Instructions to follow:
Reproduce the items from the very first line through the line containing "pyautogui.click(x=197, y=87)", both ends included, with the requests kept. Multiply each coordinate in the answers by 0.2 and round to whole numbers, rounding halves up. Leave the pictures out of your answer.

* * * *

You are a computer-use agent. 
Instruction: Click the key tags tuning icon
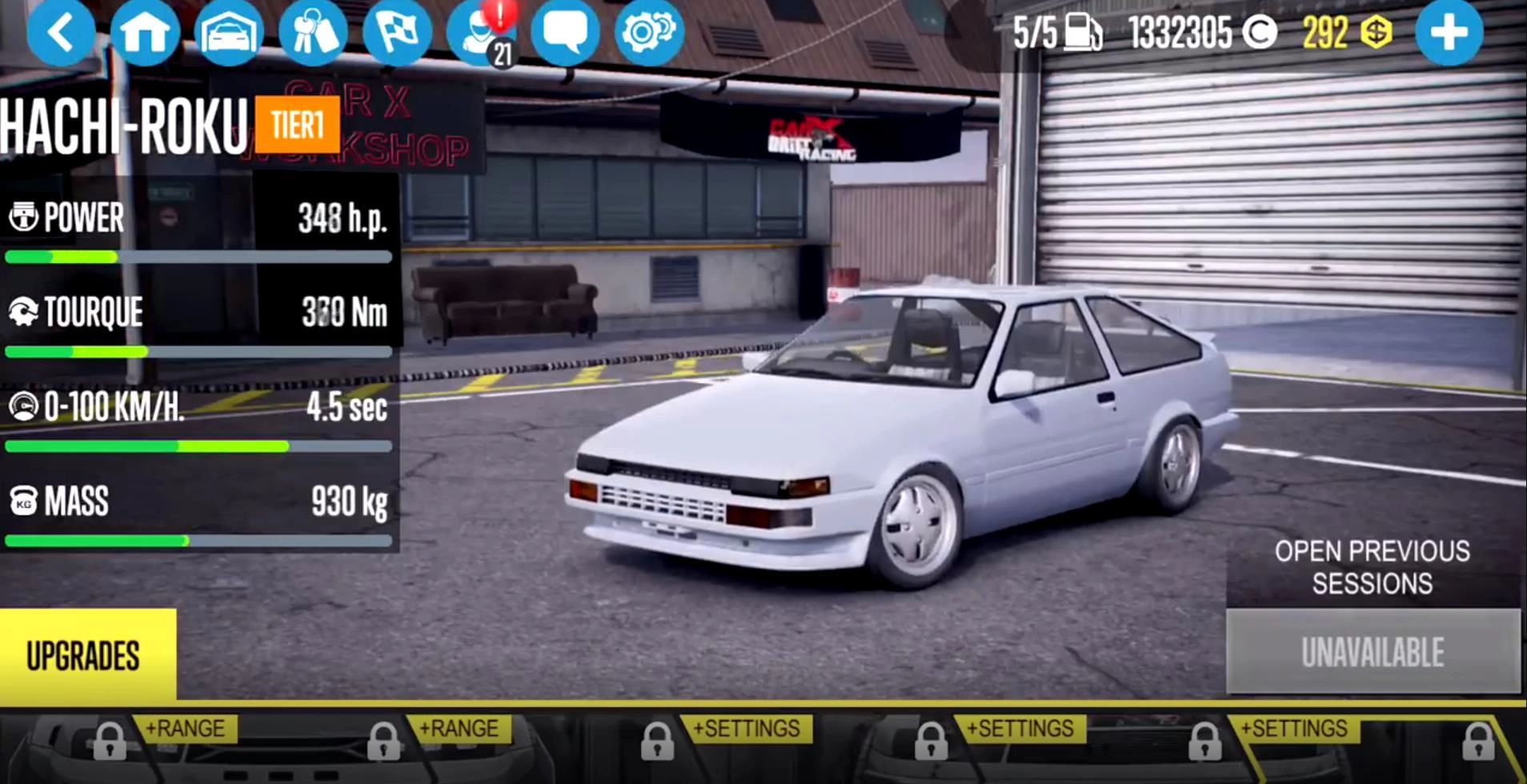[x=315, y=32]
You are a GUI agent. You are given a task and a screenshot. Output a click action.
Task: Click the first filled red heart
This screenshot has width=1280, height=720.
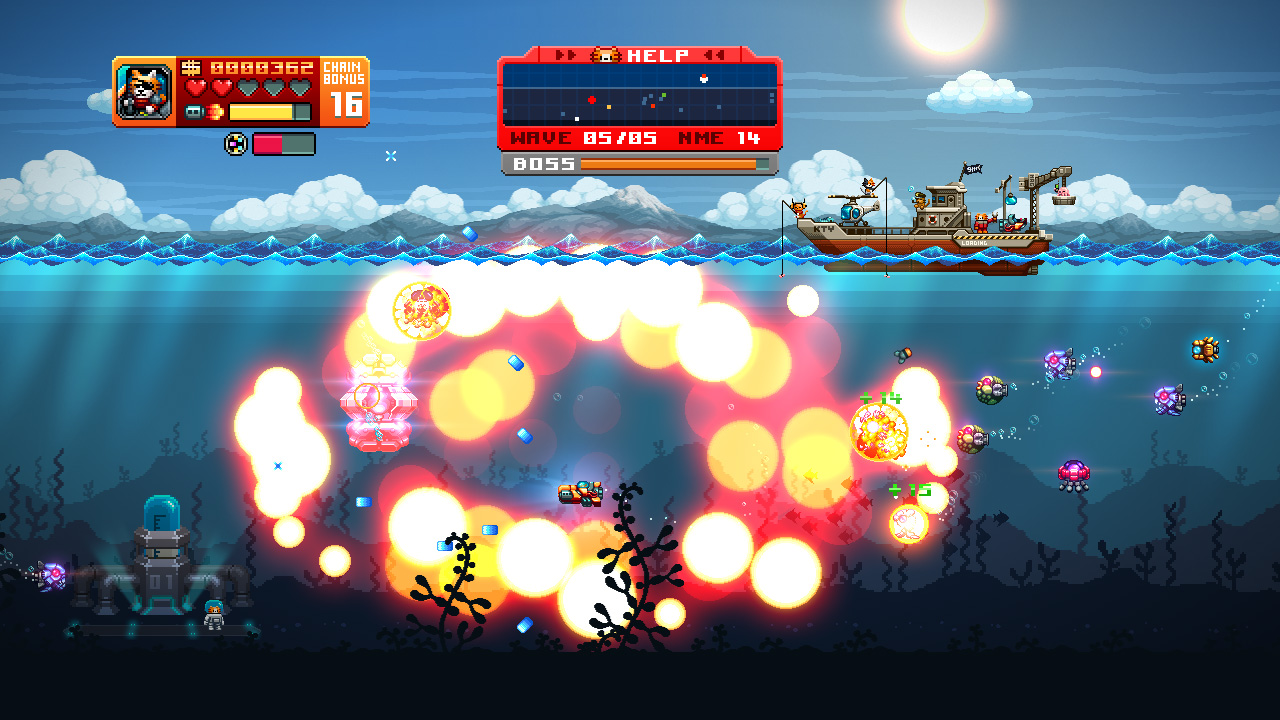pyautogui.click(x=197, y=87)
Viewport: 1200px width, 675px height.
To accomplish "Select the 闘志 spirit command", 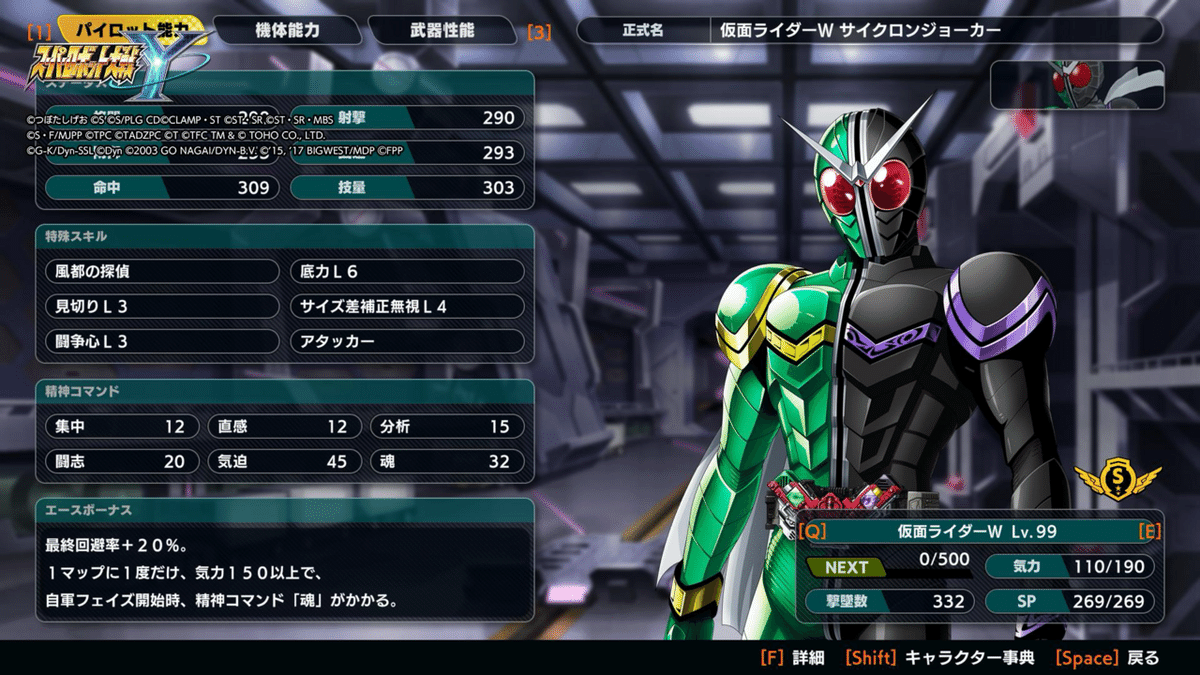I will [119, 461].
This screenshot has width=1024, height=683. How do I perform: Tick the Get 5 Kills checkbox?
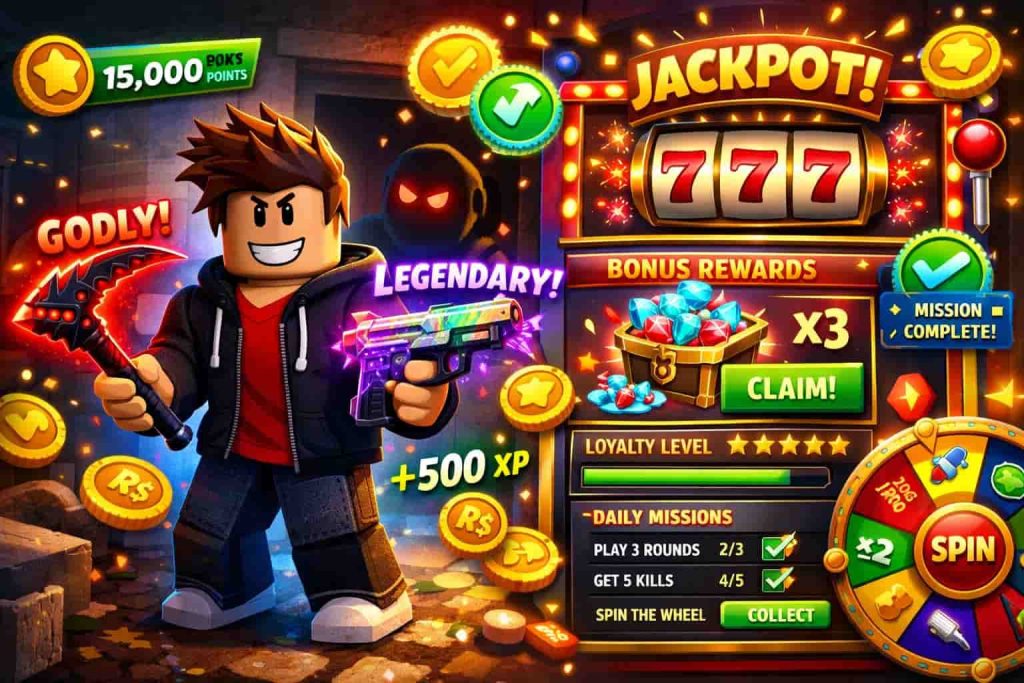tap(778, 580)
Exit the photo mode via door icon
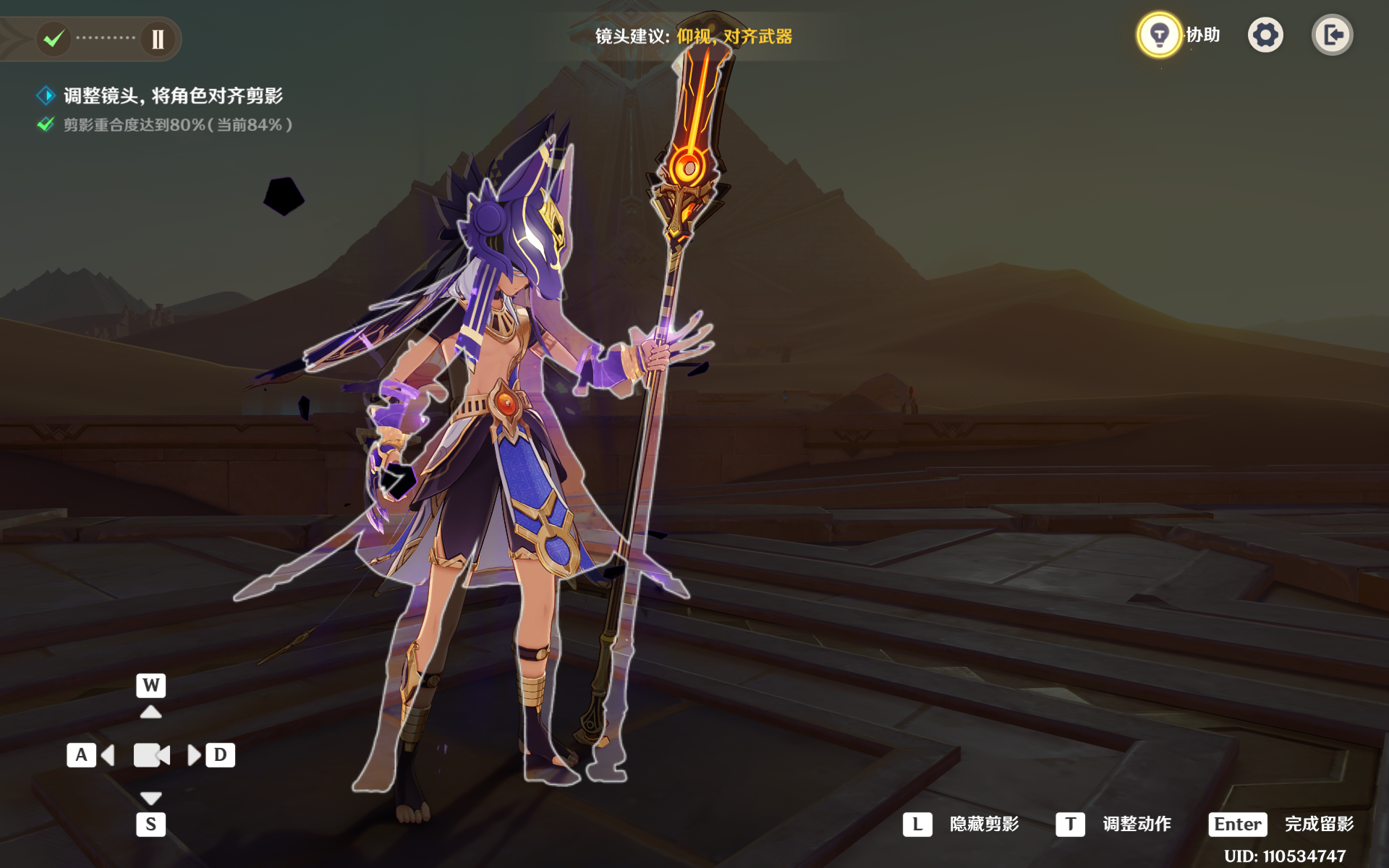 [1332, 35]
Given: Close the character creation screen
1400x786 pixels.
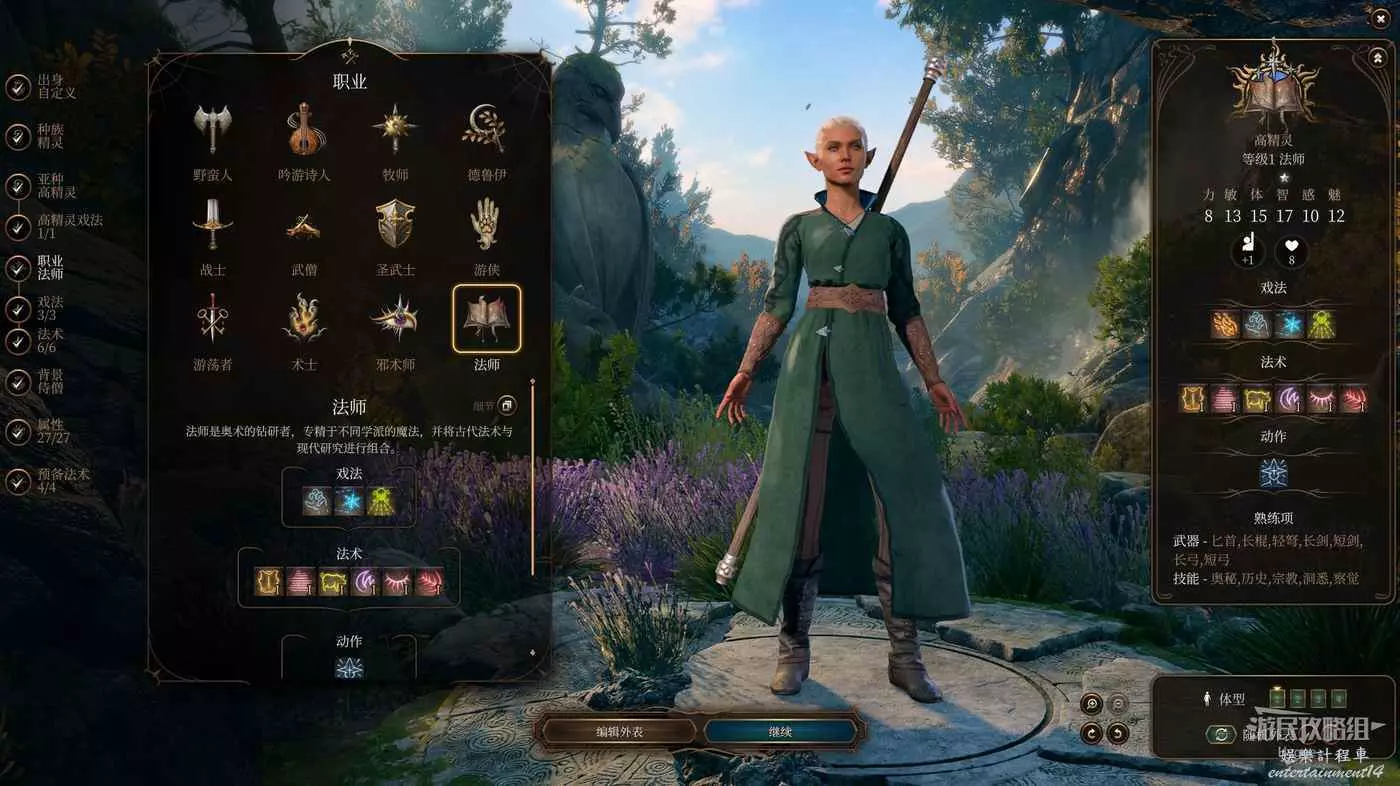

* * * *

Problem solution:
You are a computer-use agent. 
Instruction: Click the key tags tuning icon
[x=63, y=6]
You are a GUI agent. You are given a task and a screenshot. Output a click action.
Task: Click the first filled red heart
This screenshot has width=1280, height=720.
pyautogui.click(x=39, y=17)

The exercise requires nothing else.